• [PASSAGE]
#####

ISSUE SUMMARY
For historical reasons, the wire protocol does not pass separate values for limit() and batchSize(), but rather passes the smaller of the two in a single ntoreturn field. The consequence is that the server does not know whether the ntoreturn value is a batchSize or a limit.
Usually this doesn't matter much, but it matters a lot if there is a sort. Suppose that the server receives an ntoreturn of 10 with a sort():
- If this is limit(10), then we can find the top 10 using a top-K sort. This requires buffering only 10 results in memory.
- If this is a batchSize(10), then we have to do a full sort. This requires buffering all matching documents in memory.
In order to cope with this, the server creates query plans which behave as follows:
- First they do a top-K sort and return the first 10 results. If the client means limit(10), it will be happy and close the cursor.
- If the client means batchSize(10), then it will ask for new batches with a getmore. At this point, the query plan falls back to doing a full sort.
The problem with this strategy is that plans are worked until they finish or produce about 100 results by the ranker. The plans will thus move on to the "do a full sort" phase. This results in buffering more data than necessary if the client means limit() and not batchSize().
USER IMPACT
Queries with an unindexed sort() and a limit() may buffer more documents than required, causing the query to hit the blocking sort memory limit and fail.

#####

• [DATA BLOCK]
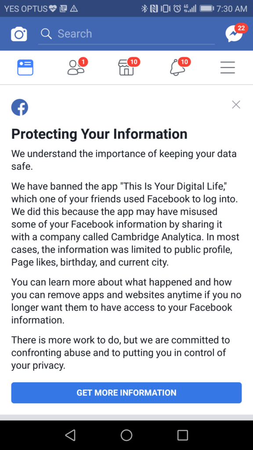Tap the Bluetooth status icon
This screenshot has width=253, height=450.
144,9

#####

• [EXERCISE BRIEF]
Reproduce the full issue report above on limit(), batchSize() and the ntoreturn field, word for word and with nothing omitted.

• [OUTPUT OF THE TASK]
ISSUE SUMMARY
For historical reasons, the wire protocol does not pass separate values for limit() and batchSize(), but rather passes the smaller of the two in a single ntoreturn field. The consequence is that the server does not know whether the ntoreturn value is a batchSize or a limit.
Usually this doesn't matter much, but it matters a lot if there is a sort. Suppose that the server receives an ntoreturn of 10 with a sort():
- If this is limit(10), then we can find the top 10 using a top-K sort. This requires buffering only 10 results in memory.
- If this is a batchSize(10), then we have to do a full sort. This requires buffering all matching documents in memory.
In order to cope with this, the server creates query plans which behave as follows:
- First they do a top-K sort and return the first 10 results. If the client means limit(10), it will be happy and close the cursor.
- If the client means batchSize(10), then it will ask for new batches with a getmore. At this point, the query plan falls back to doing a full sort.
The problem with this strategy is that plans are worked until they finish or produce about 100 results by the ranker. The plans will thus move on to the "do a full sort" phase. This results in buffering more data than necessary if the client means limit() and not batchSize().
USER IMPACT
Queries with an unindexed sort() and a limit() may buffer more documents than required, causing the query to hit the blocking sort memory limit and fail.